Botucatu - Uma iniciativa adotada pelo Hospital das Clínicas da Faculdade de Medicina de Botucatu (HCFMB) está contribuindo para reduzir a transmissão do novo coronavírus entre funcionários e usuários da unidade. Desde agosto, antes de iniciar jornada diária de trabalho presencial, todo servidor preenche Autodeclaração de Sintomas, informando se está sintomático ou assintomático para que avaliação mais detalhada seja feita.
Desde então, segundo Serviço de Engenharia e Segurança em Medicina do Trabalho (SESMT) do HC, houve diminuição de mais de 20% na quantidade de funcionários que trabalharam sintomáticos e, posteriormente, testaram positivo para a Covid-19.
A Autodeclaração de Sintomas é elaborada a partir de Protocolo de Testagem da Secretaria de Estado da Saúde e contém questionário simples. "O fácil acesso ao questionário e a simplicidade no preenchimento permitem que o servidor comunique sua condição em poucos segundos", diz o hospital.
Essa ação preventiva é fruto de um trabalho que reúne Diretoria de Assistência, Departamento de Apoio à Assistência e Centro de Informática Médica (Cimed), que desenvolveu o programa.
"Todos os dias, de 8 a 10 pessoas são triadas por esse sistema. São funcionários que estão sintomáticos e, ao constatarem, não exercem suas atividades laborais, não expondo os usuários da Instituição ou outros trabalhadores", explica a diretora de Assistência do HC e idealizadora do programa, Erika Ortolan.
A médica Letícia Lastória, do Núcleo de Vigilância Epidemiológica (NVE), ressalta que a possibilidade de transmissão da Covid-19 é maior quando a pessoa apresenta sintomas. "Devemos zelar sempre pelo bem dos nossos colegas de trabalho e dos nossos pacientes.
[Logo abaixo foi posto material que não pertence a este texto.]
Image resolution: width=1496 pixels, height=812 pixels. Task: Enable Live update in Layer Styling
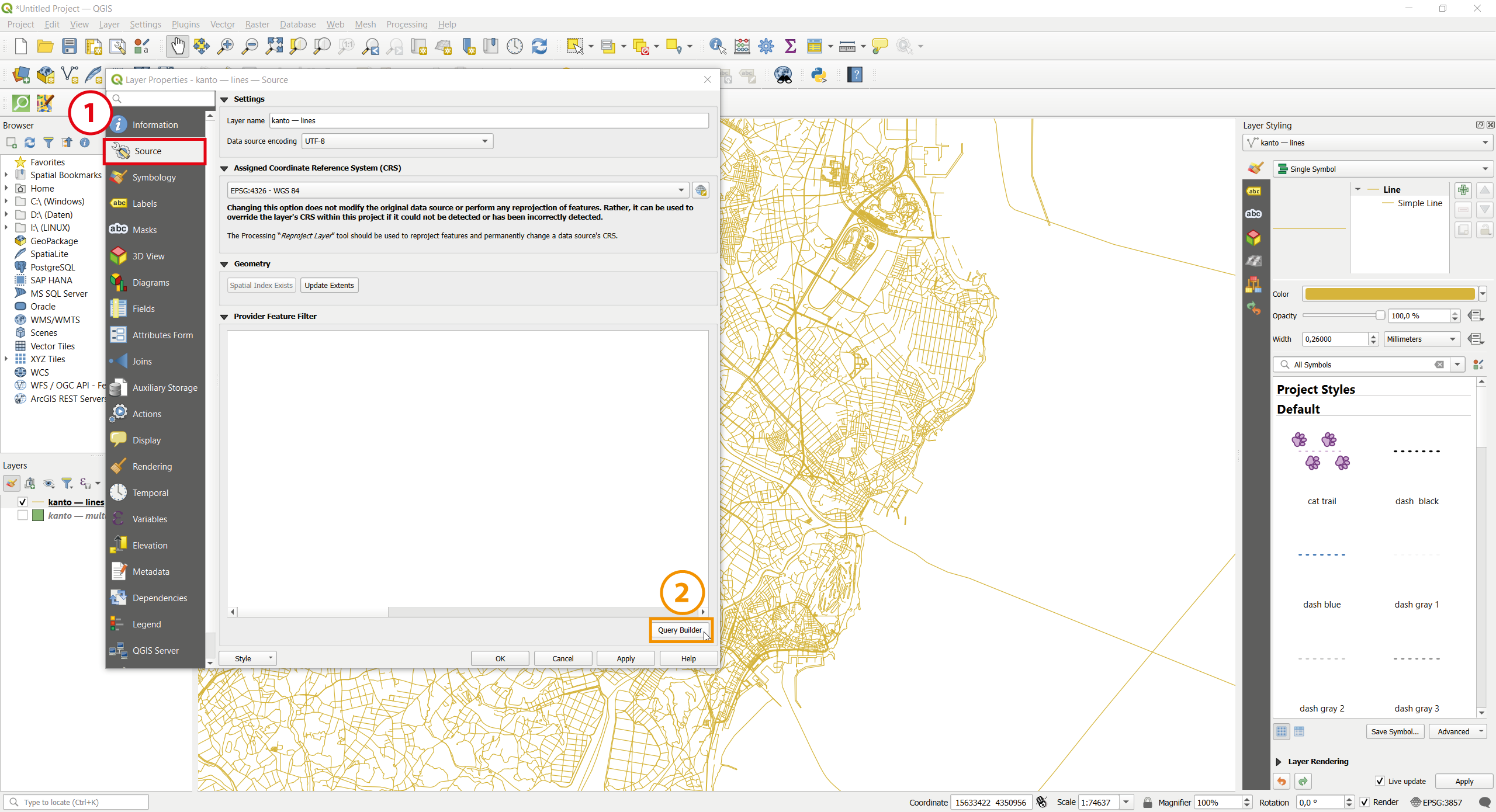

Por isso, quando o profissional é sintomático, ele deve ser avaliado para que seja excluída não só a hipótese de coronavírus, mas também de outras doenças infectocontagiosas", declara.
De acordo com o diretor do SESMT, Fábio Picchiotti, medidas como a Autodeclaração têm servido como modelo para a Central de Recursos Humanos (CRH) e estão sendo implementadas em outras unidades paulistas.
"Estamos tendo grandes avanços e a nossa meta é conseguir chegar a um momento em que ninguém trabalhe com sintomas e que, dessa forma, o risco de transmissão entre funcionários seja o mais baixo possível", afirma.